PROBLEM A: In the article about the Northern Illinois University shooting, what did Steven Kazmierczak use to carry his shotgun onto campus?
PROBLEM B: Extend the article about the Northern Illinois University shooting, starting right after its last sentence.

QUOTED PASSAGE:
..........

Deadly Environments?

Mark Ames, author of "Going Postal", wonders if American gun tragedies like last week's massacre at Northern Illinois University might be at least partially explained by the bleak physical built environments of middle America.

4 minute read

February 20, 2008, 6:00 AM PST

By Michael Dudley


"Why? Why did this rage massacre at Northern Illinois University happen? Why did Steven Kazmierczak, 'armed with three handguns and a brand-new pump-action shotgun he had carried onto campus in a guitar case,' step from behind a screen on the stage of a lecture hall at NIU and open fire on a geology class, killing six, wounding many more?"

"Judging from previous massacres, it's likely that Kazmierczak reached a point where life no longer was worth living. His medications are now being held up as a cause, but they just as easily could have been the effects of living the life he lived. While most of the media focuses on the healing Christian spirit of Dekalb, Ill., home of Northern Illinois University, I've done some searching of what students wrote in anonymous forums, particularly studentsreviews.com, about NIU and Dekalb. The physical ugliness...[is] a recurring theme: [Contributors write]:

'If there is an uglier or more disorganized [university] on this planet, I haven't seen it in all my travels. There are rundown CHA buildings in the most blighted parts of Chicago that are in better shape then the NIU dorm complex. Outside of Barsema Hall and a few others, the rest of the other buildings are dreadful and embarassing. The first thing 95% of NIU students do upon receiving their diploma is to run like hell from DeKalb and never turn back...[the] "offices" look like prison cells. Coming from a school which had everything remodeled it was very hard coming here. This school looks ilek it hasnt been remodeled since 1800. ALl the buildings (except Barsema) are disgusting SICK i wouldn't be surprised if huge rats were crawling around. The on campus dorms and dining facilities I will not even get into that if you unfortunately decide to invest your time into an education here you will find out BEWARE!! THe library is terrible, I had a better library at my grade school. The gym: I have a better gym in the basement of my house. It looks liek a bunch of treadmills thrown into a basement. This is a suitcase school. 70% of students leave for the weekends...If you're planning on depending on your bike to commute around town good luck. It seems that people in Dekalb are unfamiliar with the invention of the bicycle. When I've ridden on the sidewalks I get harassed. When I ride on the street on one trip I have numerous people yelling obscenities at me to get out of the street...the campus is ok in some parts but hideous in most areas and it doesn't have a lot of natural beauty. The most scenic part of campus the main entrance by the lagoon is ruined by ugly looking satellites scattered about.'

"[Ames continues] Scratching the surface of his life -- a very familiar, flat sort of American Hell -- makes [Steven Kazmierczak's] need for medications a bit more understandable, as is the case for the millions of Americans like him who take psychiatric medication. Indeed, someone who wouldn't turn to antidepressants would, in my opinion, be the sick one."

..........

DATA:
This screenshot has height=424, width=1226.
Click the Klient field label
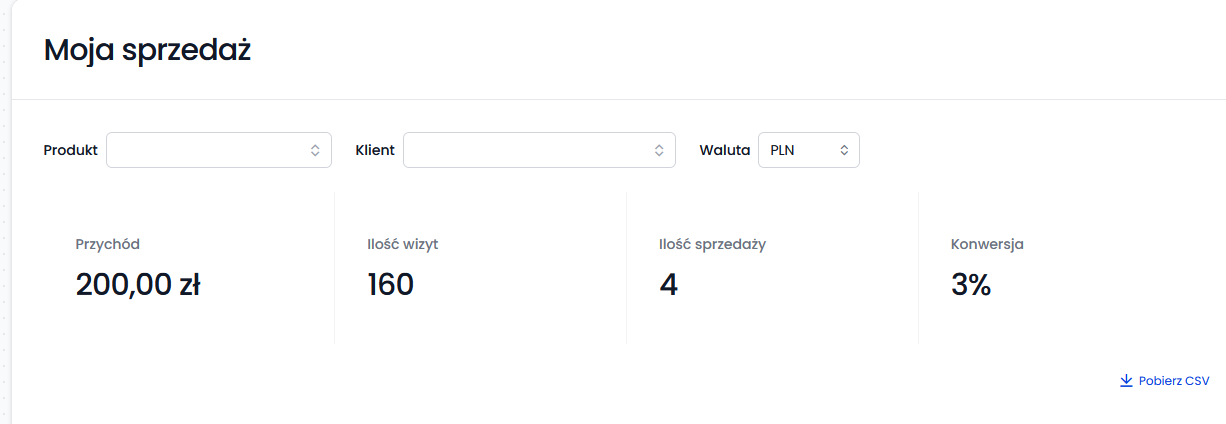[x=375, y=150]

..........

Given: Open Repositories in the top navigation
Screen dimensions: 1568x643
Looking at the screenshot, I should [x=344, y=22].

..........

EXPECTED ANSWER A: A guitar case.

EXPECTED ANSWER B:
"Kazmierczak's hometown, Elk Grove Village, Illinois, is also revealing of the vast, flat middle of Middle America. Located on the edge of Chicago's hyper-busy O'Hare Airport, Elk Grove Village has a humble population of roughly 40,000 almost all-white middle-class citizens (mostly German and Polish stock), yet it hosts, as it proudly boasts, the largest consolidated business park in North America. Packed into its humble 5.4 square miles are 3,800 business, hosting over 100,000 workers servicing O'Hare Airport alone, and several Interstate highways servicing the wall-to-wall giant flat-roofed warehouse structures, corporate offices and, yes, suburban tract homes."

"If we bracket his massacre as the work of an evil lunatic on drugs, we'll miss yet another opportunity to genuinely examine what life is like for most Americans today, who live in that terrifying gap between the official propaganda about a nation of happy fun-loving Number Ones, and the reality of mediocrity, petty malice, and a flat physical setting that reflects the malice and mediocrity of its town elders."